CharfiFaouzia Charfi est physicienne et professeure à l'Université de Tunis. Veuve de Mohammed Charfi, qui a été à la tête de la Ligue des Droits de l'Homme et du Ministère de l'enseignement, elle est également engagée en politique, ayant notamment été élue, dans le gouvernement provisoire issu de la révolution de 2011 secrétaire d’État à l'Enseignement supérieur. C'est dire que les questions de l'enseignement et de l'enseignement de la science lui tiennent à cœur depuis longtemps et qu'elle a sur ces questions une vision qui entremêle les questions politiques, didactiques et scientifiques.

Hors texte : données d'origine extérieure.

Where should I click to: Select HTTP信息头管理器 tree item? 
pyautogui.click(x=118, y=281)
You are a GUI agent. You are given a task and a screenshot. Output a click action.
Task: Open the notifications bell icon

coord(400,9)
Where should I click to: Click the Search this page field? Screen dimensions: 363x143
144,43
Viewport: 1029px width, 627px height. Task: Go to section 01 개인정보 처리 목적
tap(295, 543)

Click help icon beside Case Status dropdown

Dans La science voilée, elle propose une réflexion et une analyse en deux temps. Tout d'abord, elle retrace l'apport des cultures arabes à l'évolution scientifique, balayant les préjugés occidentaux reconnaissant l'apport du monde arabe dans le domaine scientifique seulement jusqu'à la Renaissance. Elle analyse ensuite le conflit entre l'islam et la science, mettant en évidence les divers stratagèmes utilisés pour harmoniser les découvertes scientifiques et les principales interprétations de l'islam. Sa connaissance profonde du monde arabe nous découvre une culture ambiguë à l'égard de la science et de nombreuses stratagèmes, dont tous ne se valent pas, pour concilier science et religion. De nombreuses nuances sont apportées à notre vision d'Occidentaux, mais aussi de très nombreuses connaissances et elle n'hésite pas à montrer que la situation pourrait être plus grave qu'on ne l'imagine, vu les moyens de propagandes alloués récemment à certains mouvements ayant pour but de corrompre profondément la science moderne ou de la soumettre à la religion.

Mais si son texte, très simple et abordable, m'a semblé particulièrement pertinent, c'est parce qu'elle montre qu'il y a différentes manières d'enseigner la science. Selon elle, il ne suffit nullement pour un État démocratique d'enseigner les sciences. Des États islamiques peuvent avoir de brillants scientifiques issus de leurs propres institutions. Pour que la science soit véritablement émancipatrice, il ne faut pas se contenter d'enseigner les théories les plus pointues, il faut enseigner l'esprit et les méthodes scientifiques. Voilà que le texte d'une laïque tunisienne nous amènent à nous questionner sur notre propre enseignement des sciences. En effet, la spécialisation accrue, les compétitions entre équipes de recherches et la préparation des étudiants afin de les faire participer de plus en plus tôt à cette quête effrénée en vue de l'acquisition des nouvelles technologies, pourraient bien menacer notre démocratie, car on en oublie que la science n'est pas une accumulation de théories, mais un esprit et une manière particulière d'aborder les problèmes.

Anne Staquet

 
Faouzia Farida Charfi, La science voilée, Paris, Odile Jacob, 2013, 220 p.